Reproduce all of the material below line for line, with no changes.

◆ **Text and item location entries**
— Start —

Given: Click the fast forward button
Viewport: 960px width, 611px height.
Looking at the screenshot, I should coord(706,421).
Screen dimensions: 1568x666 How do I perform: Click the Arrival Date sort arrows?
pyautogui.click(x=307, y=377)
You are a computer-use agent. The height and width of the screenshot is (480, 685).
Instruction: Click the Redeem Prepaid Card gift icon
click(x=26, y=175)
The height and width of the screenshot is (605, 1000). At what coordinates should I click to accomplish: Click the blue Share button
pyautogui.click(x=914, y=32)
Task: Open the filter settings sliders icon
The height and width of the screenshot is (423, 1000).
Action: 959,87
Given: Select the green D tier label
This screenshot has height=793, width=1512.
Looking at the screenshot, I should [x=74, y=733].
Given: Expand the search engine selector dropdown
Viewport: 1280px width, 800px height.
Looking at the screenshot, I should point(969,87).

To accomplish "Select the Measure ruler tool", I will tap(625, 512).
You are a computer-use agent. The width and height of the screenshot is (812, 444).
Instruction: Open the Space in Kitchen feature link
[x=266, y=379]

— End —

◆ **Expected answer**
Given: Click the fast forward button
Viewport: 960px width, 611px height.
Looking at the screenshot, I should coord(706,421).
Screen dimensions: 1568x666 How do I perform: Click the Arrival Date sort arrows?
pyautogui.click(x=307, y=377)
You are a computer-use agent. The height and width of the screenshot is (480, 685).
Instruction: Click the Redeem Prepaid Card gift icon
click(x=26, y=175)
The height and width of the screenshot is (605, 1000). At what coordinates should I click to accomplish: Click the blue Share button
pyautogui.click(x=914, y=32)
Task: Open the filter settings sliders icon
The height and width of the screenshot is (423, 1000).
Action: 959,87
Given: Select the green D tier label
This screenshot has height=793, width=1512.
Looking at the screenshot, I should [x=74, y=733].
Given: Expand the search engine selector dropdown
Viewport: 1280px width, 800px height.
Looking at the screenshot, I should point(969,87).

To accomplish "Select the Measure ruler tool", I will tap(625, 512).
You are a computer-use agent. The width and height of the screenshot is (812, 444).
Instruction: Open the Space in Kitchen feature link
[x=266, y=379]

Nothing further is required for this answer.